Por Alberto Olmos
Creo que se quedan siempre cortas las condenas
relacionadas con la libertad de expresión.
Se quedan, de hecho, a la mitad. Un tipo pinta un cuadro donde se mezclan
santidad y sodomía, lo expone en un pueblo de mala muerte en Asturias, la
Iglesia lo detecta, lo denuncia, hace ruido, toda España conoce de pronto a un
artista normalmente mediocre y puede contemplar la obra en sí, indeciblemente
residual.
En este caso no tan inventado, la Iglesia tiene, como poco, la misma
culpa que el artista en el delito de sacrilegio; ha sido, digamos, eco
necesario.
El eco necesario debería incluirse en el código
penal. Es decir, el ofendido debería ser también condenado. Yo he sido toda mi
vida aficionado al rap en español, y nunca me hubiera encontrado con las
canciones de un rapero tan malo como Valtonyc sin
esa campaña que se ha hecho en su contra. Ya Violadores del verso incluía
en su gran disco de 2001 Vicios y virtudes (que
firmaron como Doble V) estas rimas: “Vengo del mejor grupo que parió una puta
llamada España, puta España, ¿ok?, me cago en el rey” (Trae ese ron), y nadie se escandalizó, nadie denunció,
la canción tiene 1.657.842 reproducciones en Spotify. La canción más popular de
Valtonyc tiene sólo 107.694. ¿Persigue la Justicia el rap malo o es que todos
hemos perdido oído musical para la libertad de expresión?

_Ejercicios_.
1. Di si cada frase coincide con la columna sobre la libertad de expresión: (a) la canción de Violadores del verso tiene más reproducciones en Spotify que la más popular de Valtonyc; (b) el autor cuenta que nunca le ha gustado el rap en español; (c) el cuadro se expuso en una gran ciudad. Responde sí o no y cita las palabras de la columna que lo deciden.
2. Transcribe de la columna sobre la libertad de expresión el fragmento entre "El eco necesario" y "libertad de expresión?", ambos incluidos.
El listado que viene a continuación es material aparte y no tiene que ver con la columna.

_Datos en bruto_.
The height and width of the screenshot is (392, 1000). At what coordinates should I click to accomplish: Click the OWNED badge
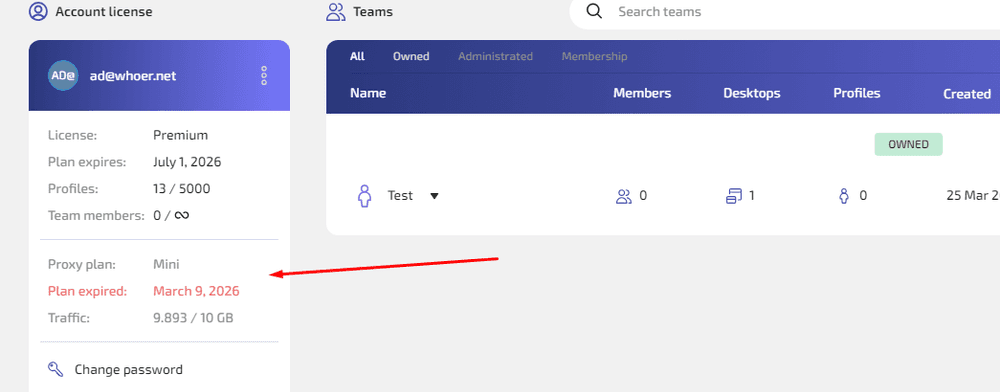908,144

_Respuestas por ejercicio_.
1.
(a) Sí: "la canción tiene 1.657.842 reproducciones en Spotify. La canción más popular de Valtonyc tiene sólo 107.694."
(b) No: "Yo he sido toda mi vida aficionado al rap en español"
(c) No: "lo expone en un pueblo de mala muerte en Asturias"

2.
El eco necesario debería incluirse en el código
penal. Es decir, el ofendido debería ser también condenado. Yo he sido toda mi
vida aficionado al rap en español, y nunca me hubiera encontrado con las
canciones de un rapero tan malo como Valtonyc sin
esa campaña que se ha hecho en su contra. Ya Violadores del verso incluía
en su gran disco de 2001 Vicios y virtudes (que
firmaron como Doble V) estas rimas: “Vengo del mejor grupo que parió una puta
llamada España, puta España, ¿ok?, me cago en el rey” (Trae ese ron), y nadie se escandalizó, nadie denunció,
la canción tiene 1.657.842 reproducciones en Spotify. La canción más popular de
Valtonyc tiene sólo 107.694. ¿Persigue la Justicia el rap malo o es que todos
hemos perdido oído musical para la libertad de expresión?